> [DIRECTIONS]: Would you please transcribe, exactly as written, the lines of the entries below starting at the one that holds "[Decrease quantity] (17, 523)" and ending at the one that holds "Ground Plane (1126, 284)", both included?

··· EXTRACTED INFORMATION ···

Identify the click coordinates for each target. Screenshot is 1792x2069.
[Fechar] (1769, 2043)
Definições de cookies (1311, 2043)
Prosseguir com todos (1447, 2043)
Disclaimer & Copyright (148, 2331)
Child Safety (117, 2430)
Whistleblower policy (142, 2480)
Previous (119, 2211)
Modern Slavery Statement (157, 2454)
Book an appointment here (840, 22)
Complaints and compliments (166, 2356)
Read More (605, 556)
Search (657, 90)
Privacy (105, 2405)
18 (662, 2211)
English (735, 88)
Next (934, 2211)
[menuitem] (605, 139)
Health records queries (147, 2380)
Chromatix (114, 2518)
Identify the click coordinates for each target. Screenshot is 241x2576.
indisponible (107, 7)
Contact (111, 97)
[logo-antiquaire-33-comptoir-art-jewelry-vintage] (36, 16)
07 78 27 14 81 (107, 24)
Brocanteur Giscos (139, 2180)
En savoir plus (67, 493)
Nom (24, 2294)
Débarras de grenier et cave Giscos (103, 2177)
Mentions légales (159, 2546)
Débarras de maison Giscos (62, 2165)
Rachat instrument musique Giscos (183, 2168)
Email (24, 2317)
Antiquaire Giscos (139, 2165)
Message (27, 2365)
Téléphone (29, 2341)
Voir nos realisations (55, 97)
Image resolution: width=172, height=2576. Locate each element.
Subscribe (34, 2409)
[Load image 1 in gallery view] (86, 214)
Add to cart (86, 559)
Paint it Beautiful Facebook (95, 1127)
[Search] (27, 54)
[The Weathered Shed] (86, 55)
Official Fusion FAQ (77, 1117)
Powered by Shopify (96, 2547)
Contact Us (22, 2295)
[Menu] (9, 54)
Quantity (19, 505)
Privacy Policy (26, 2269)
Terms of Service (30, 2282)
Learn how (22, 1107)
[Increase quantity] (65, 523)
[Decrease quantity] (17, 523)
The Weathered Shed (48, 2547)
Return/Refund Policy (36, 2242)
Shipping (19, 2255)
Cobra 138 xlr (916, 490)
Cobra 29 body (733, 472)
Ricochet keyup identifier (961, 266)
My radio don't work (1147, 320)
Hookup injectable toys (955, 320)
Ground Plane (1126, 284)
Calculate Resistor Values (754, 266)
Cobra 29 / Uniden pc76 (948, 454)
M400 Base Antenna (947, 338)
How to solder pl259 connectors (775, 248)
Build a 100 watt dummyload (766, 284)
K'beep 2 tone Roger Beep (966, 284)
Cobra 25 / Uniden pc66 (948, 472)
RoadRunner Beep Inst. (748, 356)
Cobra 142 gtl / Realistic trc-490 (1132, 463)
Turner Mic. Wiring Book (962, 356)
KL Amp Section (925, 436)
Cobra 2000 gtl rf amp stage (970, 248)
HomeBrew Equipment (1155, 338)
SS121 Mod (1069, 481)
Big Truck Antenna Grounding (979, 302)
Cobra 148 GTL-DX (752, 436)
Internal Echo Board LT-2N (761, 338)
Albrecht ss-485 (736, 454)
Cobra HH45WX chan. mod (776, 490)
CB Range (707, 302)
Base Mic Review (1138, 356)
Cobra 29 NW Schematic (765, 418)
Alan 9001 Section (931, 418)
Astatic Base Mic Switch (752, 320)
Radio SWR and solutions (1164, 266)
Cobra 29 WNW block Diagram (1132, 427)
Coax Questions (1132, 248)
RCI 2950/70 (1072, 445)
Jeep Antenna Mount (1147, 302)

···

> [EXPECTED OUTPUT]:
[Decrease quantity] (17, 523)
The Weathered Shed (48, 2547)
Return/Refund Policy (36, 2242)
Shipping (19, 2255)
Cobra 138 xlr (916, 490)
Cobra 29 body (733, 472)
Ricochet keyup identifier (961, 266)
My radio don't work (1147, 320)
Hookup injectable toys (955, 320)
Ground Plane (1126, 284)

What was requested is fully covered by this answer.